Home Insights Exercise caution: when can fraud by a witness of a mortgagor’s signature on a mortgage be brought home to the bank?

Exercise caution: when can fraud by a witness of a mortgagor’s signature on a mortgage be brought home to the bank?

This week’s TGIF considers Spiliotopoulos v National Australia Bank Limited [2017] NSWSC 971, where a mortgagee alleged a witness fraudulently attested to his signature on a mortgage and the bank registered the mortgage with notice of fraud.



The plaintiff, Mr Spiliotopoulos brought proceedings against a number of defendants arising out of the circumstances that led to the registration of a mortgage over his property. Of relevance was, the registered mortgagee (Bank) and Ms Jackson, the witness who attested the plaintiff’s signature upon the mortgage at the request of the plaintiff’s wife.

Allegations of fraud

The plaintiff’s pleadings were unclear, but the Court interpreted the claims against Ms Jackson and the Bank as follows. The plaintiff alleged that Ms Jackson fraudulently attested to his signature upon the mortgage, as the plaintiff did not sign the mortgage in her presence, and that Ms Jackson was not satisfied that the person whose signature she was witnessing was the person named in the mortgage.

The plaintiff did not allege that the Bank participated in the fraud. Instead, the plaintiff alleged that the Bank obtained the mortgage with notice of and by reason of the fraud allegedly committed upon both the Bank and the plaintiff by Ms Jackson. The basis of this allegation was that the Bank:

  • did not meet or discuss the mortgage with the plaintiff, which the plaintiff alleged the Bank was required to do “in the course of banking practice”; and

  • did not comply with its own internal procedures and policies, despite the Bank’s officer who dealt with the mortgage certifying that they had been complied with.

For these reasons, the plaintiff claimed that the mortgage registered by the Bank was defeasible, and as such that he was entitled to have it removed as an encumbrance from the title.


Justice Harrison dismissed the plaintiff’s claims against both Ms Jackson and the Bank.

Claim against Ms Jackson

The plaintiff did not sufficiently make out a claim against Ms Jackson for fraud. However, Harrison J noted that the facts may have been sufficient to disclose a cause of action in negligence.

Claim against the Bank

In considering the allegations made against the Bank, Harrison J stated that:

  • In order for the mortgage to be set aside on the basis pleaded, the plaintiff must establish that he was defrauded out of his interest as registered proprietor and that the fraud was the Bank’s own, in the sense that it can be brought home to the Bank.

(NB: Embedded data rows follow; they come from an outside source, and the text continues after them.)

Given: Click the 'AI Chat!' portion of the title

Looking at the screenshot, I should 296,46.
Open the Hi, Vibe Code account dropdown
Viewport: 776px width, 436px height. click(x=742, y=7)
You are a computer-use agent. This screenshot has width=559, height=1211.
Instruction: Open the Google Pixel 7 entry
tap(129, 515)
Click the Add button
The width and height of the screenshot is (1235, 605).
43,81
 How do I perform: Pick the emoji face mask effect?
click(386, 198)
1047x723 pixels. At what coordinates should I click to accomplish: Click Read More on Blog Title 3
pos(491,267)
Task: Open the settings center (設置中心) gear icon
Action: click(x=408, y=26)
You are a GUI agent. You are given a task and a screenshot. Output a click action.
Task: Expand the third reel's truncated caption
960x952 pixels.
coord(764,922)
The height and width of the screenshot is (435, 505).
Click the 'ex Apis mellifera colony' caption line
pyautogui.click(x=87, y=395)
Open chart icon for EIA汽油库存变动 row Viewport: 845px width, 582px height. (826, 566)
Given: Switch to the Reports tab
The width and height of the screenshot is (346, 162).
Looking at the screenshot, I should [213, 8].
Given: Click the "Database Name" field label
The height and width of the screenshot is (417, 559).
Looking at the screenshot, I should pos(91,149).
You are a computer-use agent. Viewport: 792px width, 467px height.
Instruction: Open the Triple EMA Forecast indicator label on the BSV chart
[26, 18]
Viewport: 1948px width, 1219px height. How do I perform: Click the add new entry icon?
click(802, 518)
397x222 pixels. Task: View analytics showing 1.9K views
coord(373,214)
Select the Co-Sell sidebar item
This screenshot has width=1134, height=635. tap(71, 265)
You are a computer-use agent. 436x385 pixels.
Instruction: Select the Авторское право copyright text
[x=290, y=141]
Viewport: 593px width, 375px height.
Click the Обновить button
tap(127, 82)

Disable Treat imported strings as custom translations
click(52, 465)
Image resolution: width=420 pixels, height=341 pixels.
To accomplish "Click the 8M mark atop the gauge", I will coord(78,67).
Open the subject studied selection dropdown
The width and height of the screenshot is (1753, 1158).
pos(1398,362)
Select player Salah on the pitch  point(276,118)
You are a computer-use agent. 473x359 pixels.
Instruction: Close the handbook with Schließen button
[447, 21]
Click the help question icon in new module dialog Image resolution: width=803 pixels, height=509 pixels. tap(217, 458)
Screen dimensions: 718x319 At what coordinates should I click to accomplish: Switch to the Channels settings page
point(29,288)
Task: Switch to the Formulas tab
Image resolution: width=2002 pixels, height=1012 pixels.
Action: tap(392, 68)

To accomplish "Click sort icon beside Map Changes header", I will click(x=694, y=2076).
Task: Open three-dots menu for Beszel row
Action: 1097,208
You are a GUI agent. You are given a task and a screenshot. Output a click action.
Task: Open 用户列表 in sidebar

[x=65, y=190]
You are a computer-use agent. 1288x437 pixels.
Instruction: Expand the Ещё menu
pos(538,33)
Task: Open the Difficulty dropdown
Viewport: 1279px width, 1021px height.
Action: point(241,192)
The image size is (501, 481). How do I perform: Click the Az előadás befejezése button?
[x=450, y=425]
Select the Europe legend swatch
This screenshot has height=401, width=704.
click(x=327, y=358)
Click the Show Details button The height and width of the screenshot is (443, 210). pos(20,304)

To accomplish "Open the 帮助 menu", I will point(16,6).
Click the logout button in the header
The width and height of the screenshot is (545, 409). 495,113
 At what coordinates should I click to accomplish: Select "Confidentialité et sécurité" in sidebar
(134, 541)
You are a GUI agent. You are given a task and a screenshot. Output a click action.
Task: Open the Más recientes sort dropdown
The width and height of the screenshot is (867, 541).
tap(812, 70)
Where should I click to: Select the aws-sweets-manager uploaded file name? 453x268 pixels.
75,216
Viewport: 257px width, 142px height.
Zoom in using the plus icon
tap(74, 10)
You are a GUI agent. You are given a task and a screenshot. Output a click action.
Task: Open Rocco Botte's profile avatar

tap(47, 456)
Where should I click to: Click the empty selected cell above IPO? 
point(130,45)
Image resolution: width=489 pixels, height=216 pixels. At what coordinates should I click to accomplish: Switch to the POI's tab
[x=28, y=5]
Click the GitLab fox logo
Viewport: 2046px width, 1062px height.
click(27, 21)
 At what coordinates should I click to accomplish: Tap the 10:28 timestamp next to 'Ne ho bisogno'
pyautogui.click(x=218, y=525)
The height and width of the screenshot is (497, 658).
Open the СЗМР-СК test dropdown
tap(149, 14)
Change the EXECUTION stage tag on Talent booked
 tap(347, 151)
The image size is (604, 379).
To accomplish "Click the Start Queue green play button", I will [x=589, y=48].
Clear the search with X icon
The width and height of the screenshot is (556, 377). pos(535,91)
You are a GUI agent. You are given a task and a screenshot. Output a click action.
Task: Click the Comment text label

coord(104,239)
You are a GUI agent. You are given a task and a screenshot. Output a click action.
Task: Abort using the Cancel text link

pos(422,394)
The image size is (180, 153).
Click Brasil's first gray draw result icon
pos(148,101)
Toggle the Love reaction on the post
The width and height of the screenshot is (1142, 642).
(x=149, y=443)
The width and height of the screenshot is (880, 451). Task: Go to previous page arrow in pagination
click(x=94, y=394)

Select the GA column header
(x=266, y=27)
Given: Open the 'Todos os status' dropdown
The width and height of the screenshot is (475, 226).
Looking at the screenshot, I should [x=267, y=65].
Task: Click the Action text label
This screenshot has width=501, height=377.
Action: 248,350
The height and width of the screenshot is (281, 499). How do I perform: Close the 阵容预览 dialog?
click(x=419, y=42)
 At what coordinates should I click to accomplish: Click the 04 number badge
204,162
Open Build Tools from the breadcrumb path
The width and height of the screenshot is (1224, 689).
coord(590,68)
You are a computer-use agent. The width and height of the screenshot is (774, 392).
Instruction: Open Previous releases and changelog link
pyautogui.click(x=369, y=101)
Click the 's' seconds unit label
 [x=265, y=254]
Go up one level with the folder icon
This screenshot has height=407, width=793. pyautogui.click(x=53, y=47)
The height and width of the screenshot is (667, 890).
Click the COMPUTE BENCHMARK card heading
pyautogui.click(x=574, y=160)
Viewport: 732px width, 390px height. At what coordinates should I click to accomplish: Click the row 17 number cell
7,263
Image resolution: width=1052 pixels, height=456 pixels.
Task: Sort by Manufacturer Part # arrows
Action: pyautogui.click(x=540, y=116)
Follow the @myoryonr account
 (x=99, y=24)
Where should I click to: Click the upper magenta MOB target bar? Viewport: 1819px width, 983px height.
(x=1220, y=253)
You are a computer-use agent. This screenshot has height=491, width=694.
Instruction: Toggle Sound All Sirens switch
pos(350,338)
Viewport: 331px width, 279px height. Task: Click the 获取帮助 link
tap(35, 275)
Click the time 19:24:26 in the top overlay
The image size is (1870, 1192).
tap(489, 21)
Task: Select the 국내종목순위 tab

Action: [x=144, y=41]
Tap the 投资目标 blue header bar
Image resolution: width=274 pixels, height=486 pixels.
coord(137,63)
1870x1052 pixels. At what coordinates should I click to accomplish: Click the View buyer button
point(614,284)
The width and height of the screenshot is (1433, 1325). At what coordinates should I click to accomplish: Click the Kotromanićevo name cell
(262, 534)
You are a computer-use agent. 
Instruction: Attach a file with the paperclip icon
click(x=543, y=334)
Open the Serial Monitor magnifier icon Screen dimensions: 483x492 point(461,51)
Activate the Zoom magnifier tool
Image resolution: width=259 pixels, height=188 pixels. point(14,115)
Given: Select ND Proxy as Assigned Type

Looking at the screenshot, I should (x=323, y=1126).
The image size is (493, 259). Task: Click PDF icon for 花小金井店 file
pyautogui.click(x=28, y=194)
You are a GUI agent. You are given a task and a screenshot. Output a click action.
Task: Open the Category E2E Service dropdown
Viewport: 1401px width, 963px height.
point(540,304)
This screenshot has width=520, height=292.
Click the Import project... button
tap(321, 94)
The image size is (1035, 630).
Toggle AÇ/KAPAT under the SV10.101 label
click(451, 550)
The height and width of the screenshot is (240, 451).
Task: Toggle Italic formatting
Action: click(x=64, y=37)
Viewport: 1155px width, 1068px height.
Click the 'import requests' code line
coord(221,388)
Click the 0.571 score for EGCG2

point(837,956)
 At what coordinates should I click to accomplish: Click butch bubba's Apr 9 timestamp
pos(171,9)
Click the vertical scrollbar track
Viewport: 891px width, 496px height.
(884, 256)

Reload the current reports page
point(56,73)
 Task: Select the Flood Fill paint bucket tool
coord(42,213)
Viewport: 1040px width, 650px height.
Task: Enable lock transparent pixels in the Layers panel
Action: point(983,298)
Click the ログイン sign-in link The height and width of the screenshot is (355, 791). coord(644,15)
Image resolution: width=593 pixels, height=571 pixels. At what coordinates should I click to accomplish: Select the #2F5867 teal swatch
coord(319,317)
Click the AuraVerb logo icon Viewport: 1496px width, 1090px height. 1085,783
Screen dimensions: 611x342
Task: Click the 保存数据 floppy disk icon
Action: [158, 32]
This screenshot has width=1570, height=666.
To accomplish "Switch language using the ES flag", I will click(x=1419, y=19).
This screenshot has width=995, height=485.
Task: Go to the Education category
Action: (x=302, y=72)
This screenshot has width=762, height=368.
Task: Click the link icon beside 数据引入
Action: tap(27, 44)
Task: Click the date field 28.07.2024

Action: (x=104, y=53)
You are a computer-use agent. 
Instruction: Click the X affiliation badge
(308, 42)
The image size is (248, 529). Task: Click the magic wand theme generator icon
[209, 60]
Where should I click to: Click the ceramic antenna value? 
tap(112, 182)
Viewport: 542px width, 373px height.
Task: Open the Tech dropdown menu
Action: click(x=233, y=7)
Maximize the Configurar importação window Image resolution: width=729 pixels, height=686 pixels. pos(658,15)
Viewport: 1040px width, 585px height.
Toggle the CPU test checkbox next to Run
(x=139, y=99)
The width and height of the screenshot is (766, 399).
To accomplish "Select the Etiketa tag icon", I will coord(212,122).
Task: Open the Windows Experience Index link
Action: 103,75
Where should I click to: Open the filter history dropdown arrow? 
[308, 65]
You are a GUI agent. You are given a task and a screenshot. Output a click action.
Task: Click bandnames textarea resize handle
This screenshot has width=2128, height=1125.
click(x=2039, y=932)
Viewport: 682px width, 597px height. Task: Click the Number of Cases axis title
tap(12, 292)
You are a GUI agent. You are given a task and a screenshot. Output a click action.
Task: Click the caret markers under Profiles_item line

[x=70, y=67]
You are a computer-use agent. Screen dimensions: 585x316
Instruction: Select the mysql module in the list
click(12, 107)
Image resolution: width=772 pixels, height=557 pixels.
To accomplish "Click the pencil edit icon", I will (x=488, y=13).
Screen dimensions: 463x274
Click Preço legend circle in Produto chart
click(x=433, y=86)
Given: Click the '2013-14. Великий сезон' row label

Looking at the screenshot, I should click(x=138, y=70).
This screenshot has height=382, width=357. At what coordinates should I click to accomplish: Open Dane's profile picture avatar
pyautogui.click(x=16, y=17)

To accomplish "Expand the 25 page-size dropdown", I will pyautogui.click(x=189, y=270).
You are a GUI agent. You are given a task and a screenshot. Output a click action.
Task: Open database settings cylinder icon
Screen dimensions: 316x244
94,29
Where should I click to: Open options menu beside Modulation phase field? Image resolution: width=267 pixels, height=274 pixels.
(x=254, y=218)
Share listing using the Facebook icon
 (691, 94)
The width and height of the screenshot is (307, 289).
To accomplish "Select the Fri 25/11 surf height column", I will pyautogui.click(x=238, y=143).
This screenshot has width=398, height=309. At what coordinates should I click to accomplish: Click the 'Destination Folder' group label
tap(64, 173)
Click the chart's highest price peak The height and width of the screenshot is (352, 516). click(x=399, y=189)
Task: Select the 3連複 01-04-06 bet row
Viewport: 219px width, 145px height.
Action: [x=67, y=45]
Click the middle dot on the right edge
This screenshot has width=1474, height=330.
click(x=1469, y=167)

  • If the plaintiff cannot establish that a consciously dishonest act can be brought home to the Bank, as the registered proprietor of the interest, its title will be indefeasible (emphasis added).

His Honour considered Grgic v ANZ Banking Group Ltd (1994) 33 NSWLR 202, which concerned a forged attestation of a signature by an imposter, witnessed by bank officers. In that case, the Court of Appeal held that the attestation and certification by the bank officers did not amount to fraud. Powell JA held that the attestation could not constitute fraud unless it could be shown either that the bank officer knew that the imposter was not the true owner, or that, in signing the attestation, he was acting recklessly without caring whether or not the imposter was the true owner.

Applying this principle to the present case, Harrison J stated that:

The plaintiff does not allege that [the bank officer who dealt with the mortgage over the plaintiff’s property] or any other officer of the Bank did not believe that the mortgage was not a genuine document that could be properly acted upon, or that her suspicions were aroused, or that she abstained from making further enquiries lest she discovered that the plaintiff had not signed it. It is not alleged that the Bank engaged in a level of recklessness amounting to fraud.

Justice Harrison reasoned that the circumstances that would support the plaintiff’s claim to set aside the Bank’s mortgage would have to include facts that showed that the Bank proceeded to registration having committed a fraud upon the plaintiff, or that the Bank had knowledge that someone else had done so. His Honour concluded that the plaintiff did not bring any such evidence.

The plaintiff did not specifically plead any internal policies or procedures with which he alleged the bank failed to comply, nor did his claim identify the legal basis for the alleged requirement that the Bank meet or discuss the mortgage with the plaintiff “in the course of banking practice”. In any event, Harrison J concluded that:

  • failure to comply with internal policies and procedures would not elevate the Bank’s conduct to a participation in Ms Jackson’s alleged fraud; and

  • the possibility that the Bank officer who dealt with the mortgage might have discovered the fraud if she had met with the plaintiff would not be sufficient to amount to the Bank being on notice of the fraud, so as to defeat the Bank’s registered title.


This case concerned a mortgage entered into and registered in 2005, which was prior to the introduction of verification of identity (VOI) requirements. Although more stringent VOI requirements should serve to decrease the opportunity for fraudsters to commit forgeries and false attestations, with the introduction of electronic conveyancing, it remains to be seen whether this will present new opportunities for mortgage fraud.